Representation Isn’t Static, Can AI Keep Up?

One of the most interesting points in the article was that representation isn’t fixed. It changes with time, politics, fashion, identity, and lived experience. That made me wonder whether AI can ever “encode” something so fluid.

I think we can try, by regularly updating datasets, involving communities in continuous model iteration, and allowing models to be fine tuned locally, but I don’t think encoding will ever fully capture the dynamism of real cultures. And maybe that’s okay. Maybe the goal isn’t to perfect representation but to remain accountable to the people being represented. Encoding should be flexible, not final.

Learning From History

The article also reminded me that this isn’t the first time a technology claimed to “represent” people. Photography shaped who was allowed to be visible. Colonial, era media shaped entire global imaginations. Hollywood shaped what the world thought America looked like. Those histories teach us that representation is always political and always tied to power.

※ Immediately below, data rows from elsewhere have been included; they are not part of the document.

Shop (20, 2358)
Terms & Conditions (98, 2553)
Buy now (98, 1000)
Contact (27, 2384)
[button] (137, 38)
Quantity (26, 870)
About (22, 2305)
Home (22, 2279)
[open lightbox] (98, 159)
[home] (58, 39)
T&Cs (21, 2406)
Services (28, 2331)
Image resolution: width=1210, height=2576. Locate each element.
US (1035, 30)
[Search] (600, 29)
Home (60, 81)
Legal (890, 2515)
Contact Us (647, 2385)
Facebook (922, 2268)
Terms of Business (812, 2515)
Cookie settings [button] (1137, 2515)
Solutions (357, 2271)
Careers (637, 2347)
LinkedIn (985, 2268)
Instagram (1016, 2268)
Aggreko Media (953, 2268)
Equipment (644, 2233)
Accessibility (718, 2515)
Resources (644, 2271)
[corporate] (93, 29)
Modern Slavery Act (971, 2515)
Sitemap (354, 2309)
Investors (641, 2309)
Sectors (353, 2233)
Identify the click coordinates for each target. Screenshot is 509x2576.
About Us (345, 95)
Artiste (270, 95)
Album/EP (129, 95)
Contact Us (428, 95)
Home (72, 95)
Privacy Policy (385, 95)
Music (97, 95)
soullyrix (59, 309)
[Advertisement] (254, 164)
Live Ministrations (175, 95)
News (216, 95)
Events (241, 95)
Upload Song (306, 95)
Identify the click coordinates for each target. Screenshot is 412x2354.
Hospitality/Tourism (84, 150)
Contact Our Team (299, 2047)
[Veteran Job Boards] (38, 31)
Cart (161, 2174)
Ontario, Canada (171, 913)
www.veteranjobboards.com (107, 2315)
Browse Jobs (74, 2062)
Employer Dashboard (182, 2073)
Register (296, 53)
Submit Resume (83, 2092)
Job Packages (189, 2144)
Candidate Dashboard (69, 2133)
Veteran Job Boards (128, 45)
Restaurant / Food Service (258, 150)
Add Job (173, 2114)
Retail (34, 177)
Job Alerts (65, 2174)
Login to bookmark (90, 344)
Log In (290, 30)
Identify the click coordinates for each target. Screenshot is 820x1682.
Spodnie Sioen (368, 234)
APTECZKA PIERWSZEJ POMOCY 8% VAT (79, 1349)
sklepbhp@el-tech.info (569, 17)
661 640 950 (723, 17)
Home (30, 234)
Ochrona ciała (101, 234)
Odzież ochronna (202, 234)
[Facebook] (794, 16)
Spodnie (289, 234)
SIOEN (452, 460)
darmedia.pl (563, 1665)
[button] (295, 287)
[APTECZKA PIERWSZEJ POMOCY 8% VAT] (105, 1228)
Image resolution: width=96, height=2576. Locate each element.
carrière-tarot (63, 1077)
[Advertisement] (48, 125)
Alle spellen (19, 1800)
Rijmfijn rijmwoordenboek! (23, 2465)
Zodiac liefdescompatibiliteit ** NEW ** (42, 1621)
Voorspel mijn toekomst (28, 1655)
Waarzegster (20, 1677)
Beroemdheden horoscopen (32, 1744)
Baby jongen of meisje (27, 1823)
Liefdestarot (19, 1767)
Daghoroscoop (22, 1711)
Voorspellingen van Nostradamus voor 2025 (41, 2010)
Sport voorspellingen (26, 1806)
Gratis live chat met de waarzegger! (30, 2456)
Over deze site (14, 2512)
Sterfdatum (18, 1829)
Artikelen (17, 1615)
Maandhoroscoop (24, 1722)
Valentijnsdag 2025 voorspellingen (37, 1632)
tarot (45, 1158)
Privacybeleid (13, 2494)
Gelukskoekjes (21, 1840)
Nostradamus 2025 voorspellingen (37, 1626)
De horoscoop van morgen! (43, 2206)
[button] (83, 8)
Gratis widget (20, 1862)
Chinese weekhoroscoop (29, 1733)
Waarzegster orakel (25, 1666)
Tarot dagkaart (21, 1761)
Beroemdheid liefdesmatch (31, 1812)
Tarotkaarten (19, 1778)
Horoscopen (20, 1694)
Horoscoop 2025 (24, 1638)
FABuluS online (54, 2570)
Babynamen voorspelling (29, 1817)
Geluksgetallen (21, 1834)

So if we want responsible AI, we have to learn from those legacies. We need to notice who gets centered, who gets erased, and who gets simplified, and actively push against repeating those patterns.

The Question I’d Ask

If I could add one question to the case study, it would be:

“What would representation look like if local artists, developers, and storytellers from these underrepresented regions were given the same resources to train their own models?”

I think this question matters because it shifts the conversation from fixing representation to creating representation. Instead of trying to patch biases, why not support new cultural imaginaries entirely?

Some final thoughts

This article changed how I think about technology ethics. Before, I saw bias as a technical bug, something engineers needed to fix. Now, I see it as a narrative question: Whose stories are being told, and who gets to tell them? Representation isn’t just about what AI shows us, it’s about whose imaginations are included in the process. And as someone who uses these tools daily, I find myself asking:

Who’s missing from the picture I just created, and why?